DeepSeek open-sourced DeepSeek-V3, a Mixture-of-Experts (MoE) LLM containing 671B parameters. It was pre-trained on 14.8T tokens using 2.788M GPU hours and outperforms other open-source models on a range of LLM benchmarks, including MMLU, MMLU-Pro, and GPQA.
DeepSeek-V3 is based on the same MoE architecture as DeepSeek-V2 but features several improvements. V3 uses a new auxiliary-loss-free load balancing strategy and a Multi-Token Prediction (MTP) objective. The DeepSeek team also improved the efficiency of their training by switching to mixed-precision using the FP8 number format and by improving the parallelism and cross-node communication of the training framework code. The team evaluated the model on several benchmarks and compared it to baseline LLMs including Qwen2.5, Llama 3.1, Claude-Sonnet-3.5, and GPT-4o; DeepSeek-V3 outperformed the other models on a majority of tests, including five coding benchmarks and three mathematics benchmarks. According to DeepSeek:
While acknowledging its strong performance and cost-effectiveness, we also recognize that DeepSeek-V3 has some limitations, especially on the deployment...[A]lthough our deployment strategy for DeepSeek-V3 has achieved an end-to-end generation speed of more than two times that of DeepSeek-V2, there still remains potential for further enhancement. Fortunately, these limitations are expected to be naturally addressed with the development of more advanced hardware.
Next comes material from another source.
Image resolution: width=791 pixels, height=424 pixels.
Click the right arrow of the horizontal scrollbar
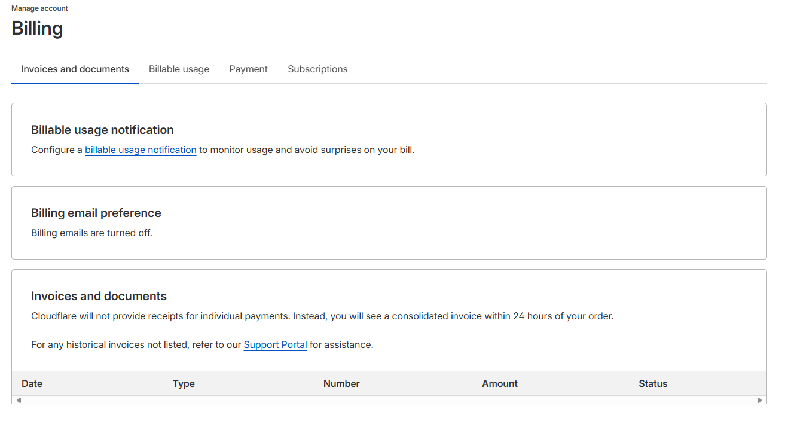point(759,401)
DeepSeek-V3 keeps the DeepSeekMoE architecture of V2, including the Multi-Head Latent Attention (MLA) scheme. Because it's a MoE model, only 37B of the total 671B parameters are activated for each token during inference. The new load balancer provides a "better trade-off between load balance and model performance" by introducing a bias term for each expert which is tuned during training.
The model was trained on a compute cluster of 2048 NVIDIA H800 GPUs; each node in the cluster contained 8 GPUs interconnected with NVLink and NVSwitch, and the nodes were connected by InfiniBand (IB). The team built a training framework, HAI-LLM, from the ground up. They developed a pipeline parallelism algorithm called DualPipe which "has fewer pipeline bubbles" and optimized memory usage to enable training "without using costly Tensor Parallelism."
After pre-training, DeepSeek-V3 was instruction-tuned on datasets of 1.5M examples from several domains, including mathematics and coding. This process included a mix of supervised fine-tuning and reinforcement learning; the latter included both rule-based and model-based rewards.
DeepSeek-V3 Benchmark Results. Image Source: DeepSeek-V3 Technical Report
Open source software developer Aldo Cortesi ran his own benchmark of DeepSeek-V3 and posted the results on X:
Incredible - [tied for first with Sonnet] for our practical coding examples, while being twice as fast as Sonnet. Also note that DeepSeek v3 made ZERO prompt adherence errors - the only model I've ever tested to do this.
Django framework co-creator Simon Willison also wrote about DeepSeek-V3 on his blog:
This is by far the highest ranking openly licensed model. The really impressive thing about DeepSeek v3 is the training cost. The model was trained on 2,788,000 H800 GPU hours at an estimated cost of $5,576,000. Llama 3.1 405B trained 30,840,000 GPU hours—11x that used by DeepSeek v3, for a model that benchmarks slightly worse.
The DeepSeek-V3 code is available on Github and the model files can be downloaded from Huggingface.